En Italia, la escuela es obligatoria hasta los 16 años y esto significa que a esa edad los chicos ya están cursando el secundario (aquí llamado Liceo), que terminarán a los 19. El Estado, teóricamente, puede obligar a las familias a enviar a sus hijos a la escuela hasta esa edad. Después no. Por lo cual no hay prácticamente ningún medio legal para perseguir la deserción. ¿Qué hacen los chicos cuando abandonan el colegio? ¿Trabajan por necesidad? Algunos sí, pero los analistas presumen que la mayor parte de ellos no lo hace, dado que en el país la desocupación juvenil alcanzó casi el 20 por ciento en el primer trimestre de 2012. Y esto es preocupante porque siendo sobre todo muchachos los que abandonan (22 por ciento de muchachos contra el 15 por ciento de chicas) y pertenecientes a sectores socioculturales no demasiado elevados, pueden transformarse en terreno fértil para tráficos varios, principalmente de droga, un modo veloz de ganar dinero.


Italia es uno de los países de Europa que menos destina a la educación, como demuestra la incidencia que los gastos en instrucción tienen en el Producto Interno Bruto (PIB). En 2009, según el Istat, ese gasto era igual al 4,8 por ciento del PIB contra una media europea del 5,6 por ciento. En Italia cerca del 45 por ciento de la población adulta posee sólo un título de la escuela secundaria, mientras que en Europa ese indicador llegaba al 27,3 por ciento en 2010.


Tal vez por todas estas razones y ante una situación alarmante que podría progresar a causa de las dificultades económicas de las familias, el Ministerio de Educación ha destinado unos 25 millones de euros de la Unión Europea y otros 75 millones puestos a disposición por el Ministerio del Interior, para una serie de proyectos tendientes a controlar la deserción escolar en las principales regiones afectadas. Pero para otros no se trata sólo de dinero. Problemas como la escasa orientación de parte de los profesores en cuanto a la elección del tipo de secundario (clásico, científico, lingüístico, etc.) hacen que los chicos elijan la escuela equivocada, sin ver la posibilidad de escuelas técnicas (industrial, musical, perito mercantil, moda, etc.) que les podrían ofrecer otras oportunidades.

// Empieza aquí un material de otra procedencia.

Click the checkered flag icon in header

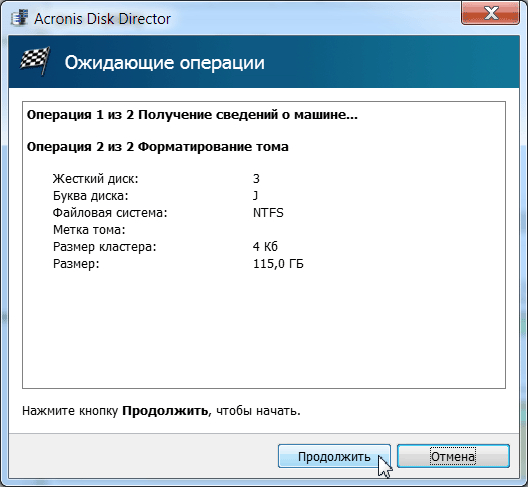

Sin duda un factor que influye en la deserción escolar es la situación que vive el grupo familiar, tanto afectiva como económicamente, y en los tiempos que corren, con la desocupación que acosa, los bajos salarios y jubilaciones y los aumentos, las familias tienen muchas cosas importantes de qué preocuparse. Basta pensar lo que cuesta hoy inscribirse en la escuela secundaria pública y lo que cuestan los libros y el material escolar. Hablando sólo de escuelas públicas, las familias italianas tienen que pagar una tasa de inscripción que va de 50 a 200 euros, según los colegios, las regiones y el ingreso familiar. A eso hay que agregarle una tasa gubernativa y otra tasa de frecuencia que en total pueden sumar poco más o menos 30 euros. Pero las cuentas no acaban ahí. Hay que pensar en los libros y demás material necesario, un gasto que puede rondar los 300-700 euros, según los casos. Según Federconsumatori, una organización que defiende a los consumidores, este año un chico en el primer año del secundario deberá gastar unos 745 euros en libros, el 2 por ciento más que el año pasado, más unos 488 euros en todo el material necesario para cursar. Por suerte la crisis ha aguzado el ingenio de muchos chicos que han organizado ventas de libros usados a través de Facebook, mercados de usados en las mismas escuelas y compraventas por Internet. Existen desde hace años en muchas ciudades mercados oficialmente autorizados para vender libros usados que ellos mismos reciben de los estudiantes o de las escuelas.


Si se trata de gastos universitarios, la cuenta se va para arriba. Primero hay que aprobar el examen de ingreso, que cuesta de 50 a 120 euros y, una vez aprobado, habrá que pagar la inscripción anual que va de 360 a 2200 euros, según el ingreso familiar y las facultades. Y quien debe trasladarse a otra ciudad para estudiar deberá desembolsar como mínimo unos 5000 euros al año, sólo para pagar el alquiler de una habitación.